When Dave Burd was first starting out, he would fly home to visit his folks in the Philadelphia suburbs. They would be sitting around the dining room table, as families do, and he would ask them the question that every grown son must at some point ask his parents.
Mom, Dad, do you think I’m a comic genius?
“We would say, ‘No, not really. You’re funny, but not really a comic genius,’” his mom, Jeanne Burd, recalls. “He’d be furious at us and this became an issue. He would bring it up in front of his friend, Benny. ‘My mother and father don’t even think I’m a comic genius.’ And we’d be like, ‘You’re no Jerry Seinfeld. But you’re funny.’”
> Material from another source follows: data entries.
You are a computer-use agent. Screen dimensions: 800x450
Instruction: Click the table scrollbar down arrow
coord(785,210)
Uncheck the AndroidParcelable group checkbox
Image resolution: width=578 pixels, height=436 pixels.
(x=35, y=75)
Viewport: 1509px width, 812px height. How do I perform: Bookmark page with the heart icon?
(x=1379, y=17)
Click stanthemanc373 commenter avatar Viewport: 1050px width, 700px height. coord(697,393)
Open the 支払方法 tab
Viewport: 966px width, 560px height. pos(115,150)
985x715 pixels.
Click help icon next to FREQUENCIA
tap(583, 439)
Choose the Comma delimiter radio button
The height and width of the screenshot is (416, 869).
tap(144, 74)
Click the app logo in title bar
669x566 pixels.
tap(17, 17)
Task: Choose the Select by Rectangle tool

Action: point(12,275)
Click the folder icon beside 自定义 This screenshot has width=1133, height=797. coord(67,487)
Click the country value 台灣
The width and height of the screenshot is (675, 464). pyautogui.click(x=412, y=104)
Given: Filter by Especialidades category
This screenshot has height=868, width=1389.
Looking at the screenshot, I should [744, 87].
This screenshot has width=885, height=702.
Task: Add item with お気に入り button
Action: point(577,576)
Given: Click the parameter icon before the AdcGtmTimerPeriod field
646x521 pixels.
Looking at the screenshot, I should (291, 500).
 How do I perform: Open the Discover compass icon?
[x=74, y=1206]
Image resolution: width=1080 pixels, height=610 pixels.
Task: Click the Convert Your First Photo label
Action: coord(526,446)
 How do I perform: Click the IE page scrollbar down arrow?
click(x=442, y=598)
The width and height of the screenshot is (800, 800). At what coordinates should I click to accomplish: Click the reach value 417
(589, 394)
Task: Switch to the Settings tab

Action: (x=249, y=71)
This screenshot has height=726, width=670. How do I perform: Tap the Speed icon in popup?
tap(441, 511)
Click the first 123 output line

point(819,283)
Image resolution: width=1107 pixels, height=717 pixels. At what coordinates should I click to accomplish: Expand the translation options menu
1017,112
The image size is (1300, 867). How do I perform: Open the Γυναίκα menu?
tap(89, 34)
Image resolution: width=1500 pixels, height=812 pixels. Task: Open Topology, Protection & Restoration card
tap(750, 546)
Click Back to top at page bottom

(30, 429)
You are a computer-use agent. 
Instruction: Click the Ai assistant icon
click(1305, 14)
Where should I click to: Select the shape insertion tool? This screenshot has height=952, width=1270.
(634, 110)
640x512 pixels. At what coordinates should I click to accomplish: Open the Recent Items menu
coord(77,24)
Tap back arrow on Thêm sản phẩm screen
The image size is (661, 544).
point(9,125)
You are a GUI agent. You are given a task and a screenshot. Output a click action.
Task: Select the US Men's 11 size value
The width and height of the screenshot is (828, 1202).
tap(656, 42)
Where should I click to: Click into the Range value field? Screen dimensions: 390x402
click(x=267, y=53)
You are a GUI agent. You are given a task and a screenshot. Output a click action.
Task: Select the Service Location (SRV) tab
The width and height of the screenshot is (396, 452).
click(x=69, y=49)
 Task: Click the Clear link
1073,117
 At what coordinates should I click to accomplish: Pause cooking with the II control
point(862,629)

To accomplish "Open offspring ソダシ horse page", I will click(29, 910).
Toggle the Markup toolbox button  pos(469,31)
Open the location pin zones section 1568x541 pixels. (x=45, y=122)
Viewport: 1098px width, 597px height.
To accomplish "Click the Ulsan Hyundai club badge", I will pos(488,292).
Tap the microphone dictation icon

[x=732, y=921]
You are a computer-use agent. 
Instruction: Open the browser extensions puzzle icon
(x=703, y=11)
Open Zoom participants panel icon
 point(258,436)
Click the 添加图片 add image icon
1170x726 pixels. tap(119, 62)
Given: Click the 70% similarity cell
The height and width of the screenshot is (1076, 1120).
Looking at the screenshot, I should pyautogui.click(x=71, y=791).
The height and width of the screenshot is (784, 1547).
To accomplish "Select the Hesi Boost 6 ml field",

His friend Benny, the producer and hitmaking songwriter Benny Blanco, remembers this too. “Oh my God,” he says. “He’d be like, ‘Mom, Dad, am I a genius?’ And they’d be like, ‘Eh.’”
This was back in his twenties, when Burd was primarily known as Lil Dicky, commandeering the internet with viral comedy rap songs like “Ex-Boyfriend” (about a man stricken with insecurity after meeting his girlfriend’s handsome ex), “Lemme Freak” (about a man who’s sexually frustrated within the confines of a long-term relationship), and “Classic Male Pregame” (about a man pregaming with other men). Crucially, this was before he created Dave, a more-than-semi-autobiographical show in which he plays a guy named Dave, working under the rap name Lil Dicky, who believes he is destined to become one of the greatest hip hop artists of all time.
It’s not that his parents’ reluctance to call him a genius diminished Burd’s belief in himself. But they are his favorite people on earth and still the first ones he consults when he has to make any major life decisions. It was rare that they disagreed with him about anything.
Eventually, he got the answer he was looking for. “When his show came out, I finally said to him, ‘Okay, I really think you’re a comic genius,’” Jeanne says. “I was blown away by it, to tell you the truth. I was really impressed.” Well, by most of it. “I have to say, episode three, when he’s screwing the doll, I could have lived without that,” she adds. “Considering that I saw that at the premiere with no warning whatsoever in front of 600 people.”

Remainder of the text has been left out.